Where am I heading with all of this?
You see, I wrote a novella a few years ago called OLD ORDER. It was published by a great company out of San Francisco called Untreed Reads. If you look at Goodreads, Amazon, Barnes & Noble, and some graffiti scrawled on a gas station restroom wall in Mud Lake, Idaho, you’ll find that of all my stories, OLD ORDER is the worst-reviewed. I’m not one to criticize critiques, so don’t worry about my going there. I’m genuinely grateful to anyone who reads anything I write, and no, none of the negative reviews of OLD ORDER have been penned by buttheads. At least I have no reason to think they’re any buttheadier than any other people.
But if you look closely, you’ll notice that many of the reviews bemoaned the fact that the story was not an Amish romance, that it had nothing to do with the Amish, or that it was a very offensive story that, by the way, did not contain a single butter churn.
The reason for this is that the story is not an Amish story.
Still, I can see why folks might have thought that. The main character pretends to be Amish to ingratiate himself with unsuspecting victims of his thievery. This makes a group of his potential victims angry. (And yep, I see the meta-irony of having reviewers pan a story about a man who gets into trouble for not being an Amish person because they found out it was a story that didn’t feature an Amish person.) There’s also a rural setting on the cover, which I guess could be construed as Mennonite-ey. So the point I’m finally getting to is…
It’s a really good story. Now, of course I’d feel that way, being the author and all, but when you read reviews by folks who knew they were getting a horror/suspense/thriller, you find a completely different response than the outraged pans. Basically, the tale has bunches of four and five-star reviews and a slew of one-star reviews. This leads me to believe that expectations play a profound role in one’s reception to this tale. Or I could be completely wrong and am just being too charitable with my story because I endured a long, painful labor with it and wasn’t even given an epidural.
So I’ll make it resoundingly clear: THIS IS NOT A SWEET, MOVING, BONNET-WEARING TALE OF A GERMAN BAPTIST GIRL AND HER RELATIONSHIP WITH A STOIC BARN-RAISING LAD NAMED JASPER.
It’s a suspenseful, scary, erotic, ferocious roller-coaster-rocket of a tale with all sorts of things that would make many readers blush (or gasp).
So if you like that sort of thing, I really hope you give OLD ORDER a chance (for only 99 cents at the link!). I think you’ll be happy you did. Of course, it’s entirely possible you’ll hate the story even if you’re expecting a horror/thriller/suspense tale. And that’s totally cool. But I’m guessing that the percentage of happy readers will rise if everyone knows what kind of story this is.

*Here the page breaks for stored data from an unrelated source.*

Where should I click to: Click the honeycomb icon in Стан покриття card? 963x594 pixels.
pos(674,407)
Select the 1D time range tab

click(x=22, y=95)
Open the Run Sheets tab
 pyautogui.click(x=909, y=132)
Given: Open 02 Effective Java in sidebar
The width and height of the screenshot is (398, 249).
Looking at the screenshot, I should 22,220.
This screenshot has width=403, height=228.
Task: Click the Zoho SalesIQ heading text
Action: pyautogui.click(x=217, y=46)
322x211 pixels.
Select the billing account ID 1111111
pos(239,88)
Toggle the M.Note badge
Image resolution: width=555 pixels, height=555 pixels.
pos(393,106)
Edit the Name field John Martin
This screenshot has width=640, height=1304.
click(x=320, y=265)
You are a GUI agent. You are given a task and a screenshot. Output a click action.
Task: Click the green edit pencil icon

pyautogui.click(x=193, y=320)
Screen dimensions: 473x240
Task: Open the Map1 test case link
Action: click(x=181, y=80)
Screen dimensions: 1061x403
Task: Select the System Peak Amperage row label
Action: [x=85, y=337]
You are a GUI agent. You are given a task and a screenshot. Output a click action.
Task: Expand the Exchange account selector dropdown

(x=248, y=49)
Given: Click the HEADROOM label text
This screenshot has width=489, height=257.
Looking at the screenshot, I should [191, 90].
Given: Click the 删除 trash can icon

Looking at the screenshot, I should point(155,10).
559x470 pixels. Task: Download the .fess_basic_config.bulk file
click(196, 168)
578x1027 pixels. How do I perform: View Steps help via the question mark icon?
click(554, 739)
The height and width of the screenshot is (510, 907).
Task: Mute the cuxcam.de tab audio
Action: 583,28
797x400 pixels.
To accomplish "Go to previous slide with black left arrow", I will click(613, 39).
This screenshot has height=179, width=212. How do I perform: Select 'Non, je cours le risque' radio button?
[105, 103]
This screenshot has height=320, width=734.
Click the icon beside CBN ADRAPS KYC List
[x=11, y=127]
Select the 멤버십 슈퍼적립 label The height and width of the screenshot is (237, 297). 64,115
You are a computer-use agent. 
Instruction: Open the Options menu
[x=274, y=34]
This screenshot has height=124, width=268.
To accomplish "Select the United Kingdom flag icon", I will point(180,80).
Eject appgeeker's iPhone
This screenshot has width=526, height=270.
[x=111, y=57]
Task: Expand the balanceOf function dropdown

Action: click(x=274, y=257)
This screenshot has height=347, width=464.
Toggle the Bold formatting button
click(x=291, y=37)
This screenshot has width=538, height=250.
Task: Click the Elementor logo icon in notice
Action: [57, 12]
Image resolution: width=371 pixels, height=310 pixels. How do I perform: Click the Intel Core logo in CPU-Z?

*Note: I know that German Baptist, Amish, Mennonite, and Old Order are not interchangeable. I’m just trying to cover all the terminology used in the different negative reviews I’ve read.
**Another Note: I like the German Baptist folks I know. Seriously. The ones with whom I’m acquainted are really nice people. And they aren’t named Jasper either. I’ll have to ask them about the butter churn thing.
5 thoughts on “OLD ORDER (or The Dangers of Not Writing Amish Romances)”
JJ–It always humors me when reading through some of the comments on sites like Amazon, etc. It never fails that Chuck Wendig will be raked over the coals for his vulgarity and you will be housed with the hogs for Old Order. And every single time, I have to wonder if they read the bleeping blurb. I can’t help but wonder if perhaps they misplaced their thinking caps–if they ever had one. You’ve handled your criticism with grace.
Well, if people rake me the way they rake Chuck Wendig, I’m in great company!
And yes, I too wonder if folks ever read the blurb. If they do read the blurb, there really can’t be any doubt about what kind of story this is.
Great to hear from you, distractedwrite! 🙂
Another thoughtful and honest post (and cannot stop thinking of Harrison Ford in Witness, the scene where he threatens the elderly tourist woman by strangling her by her brassiere), and gotta buy this book! 😉
Yeah, Witness…I really loved the Viggo Mortenson ice cream violence scene. Great stuff.
And I hope you enjoy the book, Chris!